• [WHAT YOU NEED TO DO] Return the lines below exactly, from the first one through the line that has "[button] (1589, 30)". Leave out everything after it.

• [RECORDS FOR THIS TASK]
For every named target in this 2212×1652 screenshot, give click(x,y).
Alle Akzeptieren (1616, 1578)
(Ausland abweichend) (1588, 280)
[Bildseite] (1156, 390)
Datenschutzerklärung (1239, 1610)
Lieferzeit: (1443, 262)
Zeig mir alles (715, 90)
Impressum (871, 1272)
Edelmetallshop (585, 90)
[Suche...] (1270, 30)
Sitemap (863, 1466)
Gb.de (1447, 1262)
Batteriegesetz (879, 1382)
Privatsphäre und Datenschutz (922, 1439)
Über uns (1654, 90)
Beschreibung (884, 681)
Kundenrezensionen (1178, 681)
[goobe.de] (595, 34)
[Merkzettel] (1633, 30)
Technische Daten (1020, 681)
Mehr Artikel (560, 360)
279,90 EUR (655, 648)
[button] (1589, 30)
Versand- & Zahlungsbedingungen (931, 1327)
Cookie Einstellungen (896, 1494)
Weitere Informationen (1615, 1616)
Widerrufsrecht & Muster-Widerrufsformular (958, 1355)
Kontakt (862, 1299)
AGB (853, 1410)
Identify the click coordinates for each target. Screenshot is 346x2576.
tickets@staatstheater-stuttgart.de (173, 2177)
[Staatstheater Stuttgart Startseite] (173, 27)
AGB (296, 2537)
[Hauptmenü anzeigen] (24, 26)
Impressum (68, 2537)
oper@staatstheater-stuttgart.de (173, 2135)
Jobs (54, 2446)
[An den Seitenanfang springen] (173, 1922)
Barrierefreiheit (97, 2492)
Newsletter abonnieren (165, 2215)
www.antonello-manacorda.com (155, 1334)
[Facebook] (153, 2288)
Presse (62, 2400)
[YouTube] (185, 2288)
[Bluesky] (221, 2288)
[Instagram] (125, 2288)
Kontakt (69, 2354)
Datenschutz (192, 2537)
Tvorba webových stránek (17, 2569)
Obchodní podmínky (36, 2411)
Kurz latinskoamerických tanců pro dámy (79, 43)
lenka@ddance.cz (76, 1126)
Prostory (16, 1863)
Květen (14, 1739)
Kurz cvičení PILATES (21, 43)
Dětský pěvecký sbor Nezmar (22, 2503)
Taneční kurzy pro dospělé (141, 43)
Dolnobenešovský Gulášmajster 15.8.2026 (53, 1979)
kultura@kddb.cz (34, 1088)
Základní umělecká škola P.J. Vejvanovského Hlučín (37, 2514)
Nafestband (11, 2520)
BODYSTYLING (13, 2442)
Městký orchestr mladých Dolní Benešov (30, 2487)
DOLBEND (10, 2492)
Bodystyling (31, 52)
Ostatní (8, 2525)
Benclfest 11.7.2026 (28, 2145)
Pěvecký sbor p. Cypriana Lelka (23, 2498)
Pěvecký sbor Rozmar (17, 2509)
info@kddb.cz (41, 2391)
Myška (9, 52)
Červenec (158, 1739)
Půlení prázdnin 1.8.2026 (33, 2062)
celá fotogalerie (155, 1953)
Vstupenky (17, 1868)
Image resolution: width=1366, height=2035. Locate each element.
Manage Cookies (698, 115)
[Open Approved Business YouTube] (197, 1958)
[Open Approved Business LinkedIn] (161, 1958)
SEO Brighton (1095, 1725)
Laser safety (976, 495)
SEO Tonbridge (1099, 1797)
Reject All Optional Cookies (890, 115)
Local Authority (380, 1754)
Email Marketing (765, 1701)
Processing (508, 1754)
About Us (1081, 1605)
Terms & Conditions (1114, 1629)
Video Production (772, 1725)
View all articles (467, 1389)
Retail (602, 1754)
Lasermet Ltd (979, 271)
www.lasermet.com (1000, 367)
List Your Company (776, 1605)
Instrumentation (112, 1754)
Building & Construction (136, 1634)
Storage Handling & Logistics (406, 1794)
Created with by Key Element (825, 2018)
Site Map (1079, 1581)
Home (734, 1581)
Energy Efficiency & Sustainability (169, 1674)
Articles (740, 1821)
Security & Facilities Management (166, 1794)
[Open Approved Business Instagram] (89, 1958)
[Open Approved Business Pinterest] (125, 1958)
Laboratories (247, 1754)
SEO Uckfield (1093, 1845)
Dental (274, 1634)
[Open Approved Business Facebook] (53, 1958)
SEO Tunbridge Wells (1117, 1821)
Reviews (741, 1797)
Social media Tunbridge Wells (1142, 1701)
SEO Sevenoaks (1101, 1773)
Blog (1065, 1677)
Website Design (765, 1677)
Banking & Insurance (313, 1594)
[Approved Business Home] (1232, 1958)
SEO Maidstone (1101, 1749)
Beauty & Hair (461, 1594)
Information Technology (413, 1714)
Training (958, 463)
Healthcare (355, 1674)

• [YOUR SOLUTION]
For every named target in this 2212×1652 screenshot, give click(x,y).
Alle Akzeptieren (1616, 1578)
(Ausland abweichend) (1588, 280)
[Bildseite] (1156, 390)
Datenschutzerklärung (1239, 1610)
Lieferzeit: (1443, 262)
Zeig mir alles (715, 90)
Impressum (871, 1272)
Edelmetallshop (585, 90)
[Suche...] (1270, 30)
Sitemap (863, 1466)
Gb.de (1447, 1262)
Batteriegesetz (879, 1382)
Privatsphäre und Datenschutz (922, 1439)
Über uns (1654, 90)
Beschreibung (884, 681)
Kundenrezensionen (1178, 681)
[goobe.de] (595, 34)
[Merkzettel] (1633, 30)
Technische Daten (1020, 681)
Mehr Artikel (560, 360)
279,90 EUR (655, 648)
[button] (1589, 30)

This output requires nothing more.